▶ [DATA LISTING]

______________________________

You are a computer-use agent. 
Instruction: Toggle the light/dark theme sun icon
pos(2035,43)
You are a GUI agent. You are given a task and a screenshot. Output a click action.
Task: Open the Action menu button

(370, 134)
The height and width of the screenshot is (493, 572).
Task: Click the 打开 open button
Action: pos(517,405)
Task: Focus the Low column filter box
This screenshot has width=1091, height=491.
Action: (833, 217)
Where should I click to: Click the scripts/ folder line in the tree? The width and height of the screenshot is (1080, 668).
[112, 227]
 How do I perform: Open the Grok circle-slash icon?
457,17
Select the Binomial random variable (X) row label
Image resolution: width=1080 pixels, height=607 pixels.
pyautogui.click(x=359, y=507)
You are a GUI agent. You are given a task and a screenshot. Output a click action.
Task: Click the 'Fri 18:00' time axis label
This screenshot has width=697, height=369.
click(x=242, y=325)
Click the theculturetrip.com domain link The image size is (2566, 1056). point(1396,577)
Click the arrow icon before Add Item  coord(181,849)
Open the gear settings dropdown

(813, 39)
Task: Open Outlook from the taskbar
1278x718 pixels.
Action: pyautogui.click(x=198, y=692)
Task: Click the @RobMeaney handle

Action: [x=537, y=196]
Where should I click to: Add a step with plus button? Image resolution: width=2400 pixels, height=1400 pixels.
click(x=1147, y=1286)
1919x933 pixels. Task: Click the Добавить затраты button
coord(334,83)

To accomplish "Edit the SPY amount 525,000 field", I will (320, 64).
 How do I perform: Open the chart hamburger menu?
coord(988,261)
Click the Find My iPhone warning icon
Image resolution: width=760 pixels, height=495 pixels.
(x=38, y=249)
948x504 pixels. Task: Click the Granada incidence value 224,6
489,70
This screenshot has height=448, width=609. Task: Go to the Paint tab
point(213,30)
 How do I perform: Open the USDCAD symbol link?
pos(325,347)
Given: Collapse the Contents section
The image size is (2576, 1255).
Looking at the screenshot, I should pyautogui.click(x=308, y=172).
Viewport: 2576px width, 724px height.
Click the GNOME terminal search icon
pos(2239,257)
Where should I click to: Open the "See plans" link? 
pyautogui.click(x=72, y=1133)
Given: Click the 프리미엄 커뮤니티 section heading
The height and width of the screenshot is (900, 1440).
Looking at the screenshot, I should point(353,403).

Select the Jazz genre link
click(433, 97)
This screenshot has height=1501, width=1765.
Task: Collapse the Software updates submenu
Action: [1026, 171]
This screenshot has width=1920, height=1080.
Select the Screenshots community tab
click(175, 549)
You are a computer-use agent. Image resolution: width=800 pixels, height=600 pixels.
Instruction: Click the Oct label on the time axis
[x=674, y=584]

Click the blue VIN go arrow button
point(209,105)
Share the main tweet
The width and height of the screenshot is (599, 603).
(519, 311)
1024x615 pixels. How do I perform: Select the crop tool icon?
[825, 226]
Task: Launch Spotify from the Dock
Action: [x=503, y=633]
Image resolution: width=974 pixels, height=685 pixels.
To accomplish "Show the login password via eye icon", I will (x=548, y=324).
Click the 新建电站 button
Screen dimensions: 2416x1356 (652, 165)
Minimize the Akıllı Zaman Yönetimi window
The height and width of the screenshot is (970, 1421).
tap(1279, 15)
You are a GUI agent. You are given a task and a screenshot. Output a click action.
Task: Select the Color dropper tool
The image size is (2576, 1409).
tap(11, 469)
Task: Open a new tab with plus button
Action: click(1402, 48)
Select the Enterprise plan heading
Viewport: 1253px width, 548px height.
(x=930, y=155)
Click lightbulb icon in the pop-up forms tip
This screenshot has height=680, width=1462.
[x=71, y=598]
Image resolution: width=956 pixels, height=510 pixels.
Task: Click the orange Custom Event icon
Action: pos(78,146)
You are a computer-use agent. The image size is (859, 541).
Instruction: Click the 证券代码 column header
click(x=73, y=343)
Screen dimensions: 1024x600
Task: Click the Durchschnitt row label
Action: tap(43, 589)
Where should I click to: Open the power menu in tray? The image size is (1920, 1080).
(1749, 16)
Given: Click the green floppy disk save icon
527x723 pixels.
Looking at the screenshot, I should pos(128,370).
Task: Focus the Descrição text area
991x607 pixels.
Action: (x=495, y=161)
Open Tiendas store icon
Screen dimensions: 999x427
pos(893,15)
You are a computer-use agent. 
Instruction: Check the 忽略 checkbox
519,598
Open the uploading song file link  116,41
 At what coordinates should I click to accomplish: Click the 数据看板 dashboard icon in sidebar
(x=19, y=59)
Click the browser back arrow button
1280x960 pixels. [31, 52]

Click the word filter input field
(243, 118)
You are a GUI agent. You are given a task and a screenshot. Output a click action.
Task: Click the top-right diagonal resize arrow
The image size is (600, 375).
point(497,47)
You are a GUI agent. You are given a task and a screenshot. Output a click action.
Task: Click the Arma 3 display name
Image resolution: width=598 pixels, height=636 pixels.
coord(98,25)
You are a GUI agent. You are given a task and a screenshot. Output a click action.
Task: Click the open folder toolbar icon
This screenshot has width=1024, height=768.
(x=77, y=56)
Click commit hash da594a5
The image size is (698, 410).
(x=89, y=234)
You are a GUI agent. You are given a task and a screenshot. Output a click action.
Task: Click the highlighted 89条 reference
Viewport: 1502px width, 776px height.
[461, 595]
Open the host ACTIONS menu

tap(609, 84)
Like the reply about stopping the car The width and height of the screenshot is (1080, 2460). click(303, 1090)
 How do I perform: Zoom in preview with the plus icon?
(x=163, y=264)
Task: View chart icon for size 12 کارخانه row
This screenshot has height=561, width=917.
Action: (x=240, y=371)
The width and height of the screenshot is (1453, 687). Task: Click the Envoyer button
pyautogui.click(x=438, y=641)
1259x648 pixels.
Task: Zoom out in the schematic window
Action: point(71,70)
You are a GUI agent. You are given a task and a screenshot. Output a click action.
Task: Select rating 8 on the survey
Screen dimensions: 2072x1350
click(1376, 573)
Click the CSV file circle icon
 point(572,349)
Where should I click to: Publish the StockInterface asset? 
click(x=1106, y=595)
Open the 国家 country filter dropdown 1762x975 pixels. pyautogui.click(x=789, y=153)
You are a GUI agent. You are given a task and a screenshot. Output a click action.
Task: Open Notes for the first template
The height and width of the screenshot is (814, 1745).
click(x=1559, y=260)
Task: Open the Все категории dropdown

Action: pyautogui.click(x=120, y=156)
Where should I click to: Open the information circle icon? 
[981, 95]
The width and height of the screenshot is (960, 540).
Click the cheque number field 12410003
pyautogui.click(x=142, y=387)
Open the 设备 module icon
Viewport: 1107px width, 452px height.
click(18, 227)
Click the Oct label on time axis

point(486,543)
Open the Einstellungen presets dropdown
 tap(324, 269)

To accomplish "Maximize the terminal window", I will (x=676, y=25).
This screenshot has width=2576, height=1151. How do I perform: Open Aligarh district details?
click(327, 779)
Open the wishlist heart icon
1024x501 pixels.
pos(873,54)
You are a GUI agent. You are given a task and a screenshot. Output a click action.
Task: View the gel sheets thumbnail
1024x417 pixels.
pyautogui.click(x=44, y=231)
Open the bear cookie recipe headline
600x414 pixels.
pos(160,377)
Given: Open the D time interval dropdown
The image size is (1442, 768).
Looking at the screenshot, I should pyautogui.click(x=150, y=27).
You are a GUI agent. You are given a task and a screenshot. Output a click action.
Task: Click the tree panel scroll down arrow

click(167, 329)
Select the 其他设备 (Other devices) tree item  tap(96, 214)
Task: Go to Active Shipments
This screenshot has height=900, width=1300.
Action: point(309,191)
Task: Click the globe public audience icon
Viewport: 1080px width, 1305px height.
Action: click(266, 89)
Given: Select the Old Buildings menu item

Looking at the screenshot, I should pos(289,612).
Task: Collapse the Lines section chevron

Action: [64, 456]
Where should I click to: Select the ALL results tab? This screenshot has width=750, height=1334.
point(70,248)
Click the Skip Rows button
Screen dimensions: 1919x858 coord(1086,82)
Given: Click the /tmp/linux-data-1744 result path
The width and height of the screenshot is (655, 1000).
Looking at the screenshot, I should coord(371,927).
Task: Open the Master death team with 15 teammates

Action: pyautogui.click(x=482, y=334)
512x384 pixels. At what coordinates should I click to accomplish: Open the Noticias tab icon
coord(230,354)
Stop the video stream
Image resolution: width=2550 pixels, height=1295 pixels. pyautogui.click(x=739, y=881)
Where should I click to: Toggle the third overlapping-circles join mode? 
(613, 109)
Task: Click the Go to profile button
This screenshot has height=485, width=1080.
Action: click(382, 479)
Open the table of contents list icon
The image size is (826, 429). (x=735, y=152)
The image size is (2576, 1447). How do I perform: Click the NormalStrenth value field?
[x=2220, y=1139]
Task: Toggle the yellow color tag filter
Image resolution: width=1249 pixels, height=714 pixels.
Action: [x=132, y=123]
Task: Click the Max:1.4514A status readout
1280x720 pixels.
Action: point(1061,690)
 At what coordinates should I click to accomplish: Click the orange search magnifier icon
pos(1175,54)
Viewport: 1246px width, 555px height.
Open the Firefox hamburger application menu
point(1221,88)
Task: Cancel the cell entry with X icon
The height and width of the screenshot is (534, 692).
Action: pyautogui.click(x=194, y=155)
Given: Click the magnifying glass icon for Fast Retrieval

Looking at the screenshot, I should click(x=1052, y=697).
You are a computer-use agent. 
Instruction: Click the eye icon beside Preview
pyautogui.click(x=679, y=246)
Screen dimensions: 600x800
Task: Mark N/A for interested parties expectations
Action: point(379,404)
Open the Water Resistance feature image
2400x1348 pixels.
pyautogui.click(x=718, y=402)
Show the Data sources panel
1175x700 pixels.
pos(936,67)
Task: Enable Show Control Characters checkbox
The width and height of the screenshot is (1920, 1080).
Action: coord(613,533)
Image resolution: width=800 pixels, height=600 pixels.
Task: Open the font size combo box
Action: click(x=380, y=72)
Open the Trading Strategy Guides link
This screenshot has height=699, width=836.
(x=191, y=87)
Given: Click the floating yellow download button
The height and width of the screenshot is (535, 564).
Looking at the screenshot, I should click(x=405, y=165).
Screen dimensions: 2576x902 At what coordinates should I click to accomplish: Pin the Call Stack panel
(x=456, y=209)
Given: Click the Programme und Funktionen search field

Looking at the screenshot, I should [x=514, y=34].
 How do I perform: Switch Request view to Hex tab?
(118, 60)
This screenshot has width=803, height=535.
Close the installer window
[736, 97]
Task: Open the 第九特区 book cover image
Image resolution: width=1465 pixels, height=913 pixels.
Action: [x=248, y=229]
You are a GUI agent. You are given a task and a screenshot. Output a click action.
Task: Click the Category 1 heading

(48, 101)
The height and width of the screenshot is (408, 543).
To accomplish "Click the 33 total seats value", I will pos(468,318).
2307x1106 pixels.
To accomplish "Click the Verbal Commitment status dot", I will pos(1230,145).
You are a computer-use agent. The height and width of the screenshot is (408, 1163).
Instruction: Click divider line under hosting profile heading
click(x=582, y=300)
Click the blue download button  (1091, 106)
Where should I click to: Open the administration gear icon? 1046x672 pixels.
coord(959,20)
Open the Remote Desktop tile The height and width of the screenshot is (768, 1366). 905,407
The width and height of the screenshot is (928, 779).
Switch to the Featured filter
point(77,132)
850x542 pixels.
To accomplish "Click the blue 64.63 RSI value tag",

______________________________

▶ [WHAT YOU HAVE TO DO] Format everything from the line containing "2307x1106 pixels." down to the end of the material as a Markdown table with the columns Row and Entry, numbering each line and skipping blank ones.

▶ [SOLVED EXERCISE]
| Row | Entry |
|---|---|
| 1 | 2307x1106 pixels. |
| 2 | To accomplish "Click the Verbal Commitment status dot", I will pos(1230,145). |
| 3 | You are a computer-use agent. The height and width of the screenshot is (408, 1163). |
| 4 | Instruction: Click divider line under hosting profile heading |
| 5 | click(x=582, y=300) |
| 6 | Click the blue download button  (1091, 106) |
| 7 | Where should I click to: Open the administration gear icon? 1046x672 pixels. |
| 8 | coord(959,20) |
| 9 | Open the Remote Desktop tile The height and width of the screenshot is (768, 1366). 905,407 |
| 10 | The width and height of the screenshot is (928, 779). |
| 11 | Switch to the Featured filter |
| 12 | point(77,132) |
| 13 | 850x542 pixels. |
| 14 | To accomplish "Click the blue 64.63 RSI value tag", |